Wednesday, June 03, 2009
there are usually 2 house officers on call at any one time. an active and a passive.
an active house officer would usually be the ones to take in all the new cases that are brought up from the emergency department. they'd clerk the new cases, run all the necessary tests and investigations and then subsequently absorb the new patients into their own day teams.
the passive house officer on the other hand would be the one that does all the 'housekeeping' duties during the night. such said housekeeping duties would be setting new IV plugs on patients that don't have any or for those that have pulled them out, taking bloods after the phlebotomists have gone home, inking up new medications and administering first doses of antibiotics to patients who need them.
for those on call, there are certain things that they do to try and ward off any bad calls. for instance, on my first week on the job, an older house officer told me that the only thing that said officer would consume was mee siam...so that all the cases would 'siam' (move/go/get pushed) away. another very superstitious thing they'd follow was that no one should wear red underwear for risk of getting a patient that would bleed out. eating ayam penyet, pau or drinking watermelon juice are a few other things that they refrain from doing. ayam penyet - patient getting squashed/killed. pau - a patient will get wrapped up (think shroud) or the list of new patients will pau (explode in high numbers)
OMG! HOW RIDICULOUS LA!!!!
i can safely say that i've worn PINK underwear, drunk PINK guava juice and have eaten SPAGHETTI (red) on my calls and (cross my fingers) i haven't gotten a bad call as of yet.
eh..pink is like in the same colour family as red la.
haven't tested out the ayam penyet and pau theory yet. but they SWORE that previous house officers that DID eat those items REALLY did get HORRIBLE calls.

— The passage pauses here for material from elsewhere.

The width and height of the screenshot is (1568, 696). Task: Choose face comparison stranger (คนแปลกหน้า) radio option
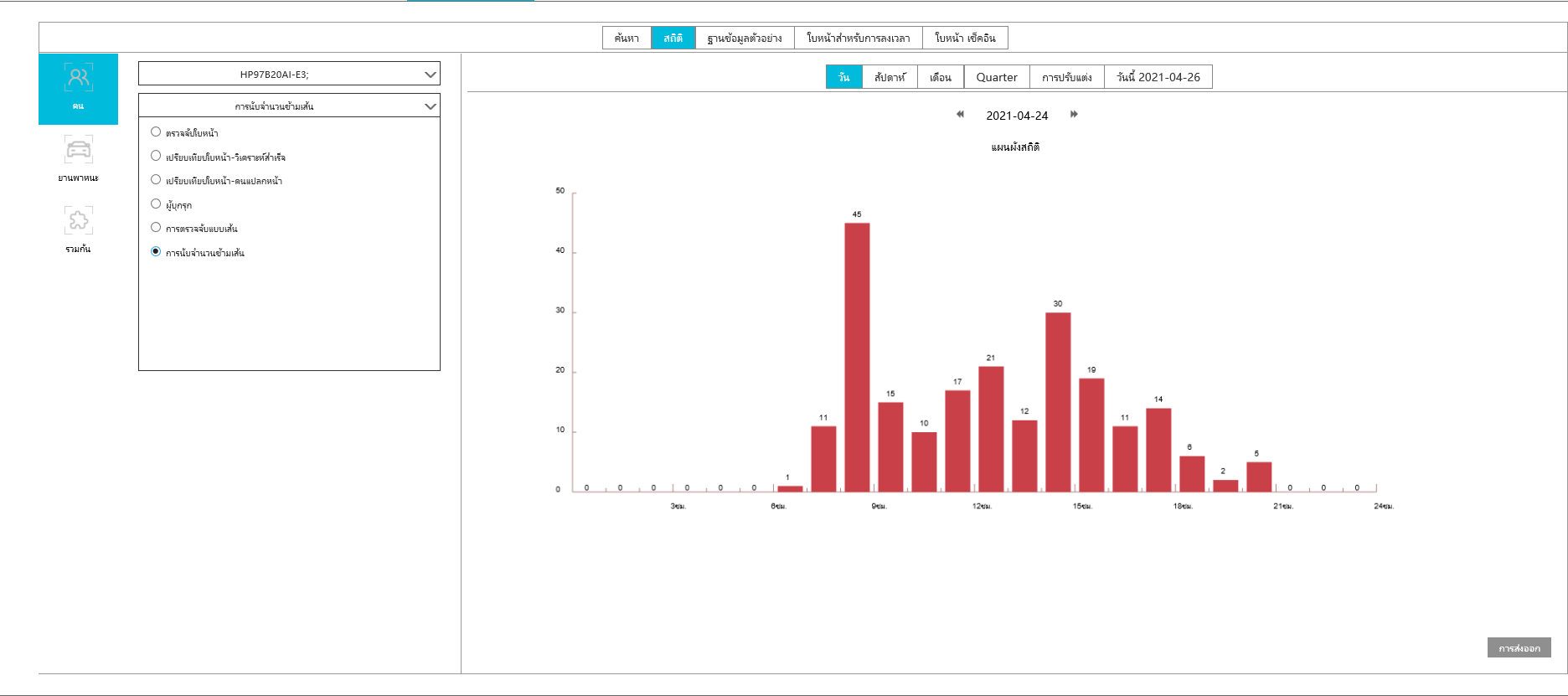click(x=156, y=180)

i wonder how much truth is in it.
should i tempt fate? hmmm...
anyway..passive calls are usually quite doable unless you get stuck with nurses with brains the size of peas. i'd usually get through all my changes and set up all sorts of plugs and give all sorts of meds by let's say 12ish almost 1. by then i'm knackered to the point of imcomprehensible belief. i'd be scowling and shuffling my feet getting up to the wards, i'd be grunting and honestly i'd be quite rude. so usually by this time, after getting all the changes done, i'd go back to the oncall room where a bed awaits and climb under the sheets with a very very very big sigh of relief. just as i'm about to dose off,
*ring ring ring ring ring*
me: hello.
nurse: hello doktoor.
me: yes.
nurse: i'm kaling prum waard twleb see.
me: and.
nurse: mai paishent in bed pifty tree, Hb draap to ten point fibe.
me: what was it previously? (alert and ready to go if patient needs me)

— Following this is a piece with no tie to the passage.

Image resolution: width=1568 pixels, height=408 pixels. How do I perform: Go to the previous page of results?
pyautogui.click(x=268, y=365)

nurse: oh...haang onn, *shuffling paper sounds* oh..it waas ten point nine. jast kaling to note.
me:..... (hangs up phone)
clearly there wasn't a significant drop. especially not to warrant a call to me. it's these nurses that really make me wanna strangle them.
but not all nurses are that lousy. there are some that really won't bother me until it's very important. ah...now that's when they're an asset to have.
and it's not really all about the nurses calling to wake me up to note about patient's blood or biochemistry results. sometimes they do call for important things like when a patient suddenly becomes delirious.
*ring ring ring ring ring*
me: hello.
nurse: hello doctor, sorry to bother you. but my patient in ward 12d bed 89 pulled out his IV plug and is now delirious. he's also trying to pull out his urinary catheter. i have restrained him and pulled him out to the corridor so as not to wake up the other patients. do you mind coming over to just review him and maybe give him a sedative? i've gotten all the meds ready.
me: ok i'll be right there.
true enough, the said patient WAS delirious. even with the restraints, he'd managed to pull down his pants, exposing his hoohoo and trying to reach for the catheter sticking out of it. he's 85 by the way.
me: uncle! (he's partially deaf so i have to bellow)
uncle: hmm! yes yes!
me: what are you doing?
uncle: i have to pee!
me: but you have a catheter. you don't need to go pee.
uncle: untie me! why do you treat me like a criminal? let me go!
me: we're just making sure you don't do any harm to yourself uncle. it's for your own good!
uncle: no! let me go! i didn't do anything wrong! untie me! don't treat me like a criminal!
me: you have to calm down uncle! it's ok. you're safe!
i went on and on trying to placate him. all the while trying to listen to his heart and chest to make sure no infection was causing the delirium. but turns out, he's always a bit weird at night.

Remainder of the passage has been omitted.